Transport for London has hit out at the determination, which puts the cost of the work at £4,465m, and said it is considering taking legal action against the arbiter, Chris Bolt.
In December the arbiter said the work should cost £4.4bn, compared to an estimate from TfL of £4bn and from Tube Lines, a consortium of Bechtel and Ferrovial, of £5.75bn. Today’s decision also gives a draft indication of who should shoulder the costs of the increase, with the arbiter siding firmly with the Tube Lines consortium on the issue. Bolt said TfL should find the extra money or reduce the scope of the upgrade work.
Chris Bolt said: “I have listened carefully to the representations made by both Tube Lines and London Underground, and made a number of changes to my draft directions. Overall, this leads to a small increase in the costs allowed for the next Review Period.”
However, London mayor Boris Johnson and TFL reacted angrily to the decision, alleging Tube Lines was making “hundreds of millions of pounds” of secretive payments to its shareholders, and that the PPP was definitively “not delivering for London.”
Johnson said: “Londoners will also be outraged that the Tube upgrades promised to them are now threatened. Simply put, we are being asked to write a blank cheque in order to prop up an ailing and failing Tube Lines, and to guarantee massive and secretive payments of £400 million to its shareholders, Ferrovial and Bechtel. In other countries this would be called looting, here it is called the PPP.

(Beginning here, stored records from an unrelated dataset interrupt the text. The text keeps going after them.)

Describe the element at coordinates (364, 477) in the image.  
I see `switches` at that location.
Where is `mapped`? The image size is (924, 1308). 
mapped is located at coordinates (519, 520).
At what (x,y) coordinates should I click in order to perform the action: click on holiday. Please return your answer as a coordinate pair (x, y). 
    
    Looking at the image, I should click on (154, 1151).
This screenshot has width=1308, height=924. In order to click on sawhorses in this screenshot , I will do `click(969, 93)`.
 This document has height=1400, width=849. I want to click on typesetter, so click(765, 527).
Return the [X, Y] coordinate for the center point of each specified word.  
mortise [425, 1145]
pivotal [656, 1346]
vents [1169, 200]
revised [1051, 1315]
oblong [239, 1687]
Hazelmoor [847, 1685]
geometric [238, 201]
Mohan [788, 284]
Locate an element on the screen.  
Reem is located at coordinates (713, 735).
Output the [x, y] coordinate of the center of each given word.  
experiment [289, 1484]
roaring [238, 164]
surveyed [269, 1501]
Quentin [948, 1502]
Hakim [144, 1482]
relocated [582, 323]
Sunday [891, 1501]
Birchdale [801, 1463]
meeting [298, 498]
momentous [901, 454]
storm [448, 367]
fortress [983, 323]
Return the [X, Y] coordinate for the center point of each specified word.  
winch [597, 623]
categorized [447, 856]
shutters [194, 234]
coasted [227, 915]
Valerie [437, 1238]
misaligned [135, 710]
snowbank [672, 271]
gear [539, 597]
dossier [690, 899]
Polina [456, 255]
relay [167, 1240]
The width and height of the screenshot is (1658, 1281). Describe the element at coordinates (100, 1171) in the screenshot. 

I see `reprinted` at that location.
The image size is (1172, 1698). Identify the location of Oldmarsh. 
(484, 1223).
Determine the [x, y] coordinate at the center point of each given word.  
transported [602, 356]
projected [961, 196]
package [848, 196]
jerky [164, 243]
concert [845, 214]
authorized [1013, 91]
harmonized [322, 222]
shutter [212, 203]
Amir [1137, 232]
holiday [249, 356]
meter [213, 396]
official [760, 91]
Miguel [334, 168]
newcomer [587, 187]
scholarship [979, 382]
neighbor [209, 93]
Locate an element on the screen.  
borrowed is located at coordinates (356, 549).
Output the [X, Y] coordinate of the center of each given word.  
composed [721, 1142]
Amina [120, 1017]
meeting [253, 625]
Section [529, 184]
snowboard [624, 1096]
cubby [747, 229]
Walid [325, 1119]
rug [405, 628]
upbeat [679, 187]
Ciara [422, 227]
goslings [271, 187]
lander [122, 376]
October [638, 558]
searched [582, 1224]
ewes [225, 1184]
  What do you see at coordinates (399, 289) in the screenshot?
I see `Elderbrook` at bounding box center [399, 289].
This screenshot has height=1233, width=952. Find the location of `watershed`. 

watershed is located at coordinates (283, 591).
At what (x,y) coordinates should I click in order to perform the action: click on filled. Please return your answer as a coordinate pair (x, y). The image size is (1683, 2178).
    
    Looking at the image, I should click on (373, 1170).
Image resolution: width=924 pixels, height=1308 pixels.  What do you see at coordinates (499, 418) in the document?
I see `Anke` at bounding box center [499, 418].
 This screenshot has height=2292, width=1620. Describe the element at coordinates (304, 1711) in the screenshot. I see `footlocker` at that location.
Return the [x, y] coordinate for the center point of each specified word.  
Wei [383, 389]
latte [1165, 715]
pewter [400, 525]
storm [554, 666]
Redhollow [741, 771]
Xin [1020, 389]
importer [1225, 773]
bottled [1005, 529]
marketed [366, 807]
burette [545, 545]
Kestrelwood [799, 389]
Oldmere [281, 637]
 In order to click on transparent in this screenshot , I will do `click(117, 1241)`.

"It is a system that no Londoner voted for and which is letting us down, while the Government seeks to wash its hands of the mess it created. We will fight this to the last and are seeking urgent advice on the Arbiter’s idea to pass Tube Lines' obligations to raise finance on to London’s fare and taxpayers. We are therefore examining all our options, including legal remedies.”
Andrew Cleaves, Tube Lines acting chief executive, said: “We have worked hard with London Underground to make this partnership work. During the last seven years, Tube Lines has achieved significant improvements in reliability, cost and safety. With the support of London Underground, we can do even better in the next few years.
“The Tube requires sustained, high levels of long term investment. It is important therefore that there is general support for this massive improvement in the Tube in order to deliver the London Underground’s vision of a world-class railway for London.”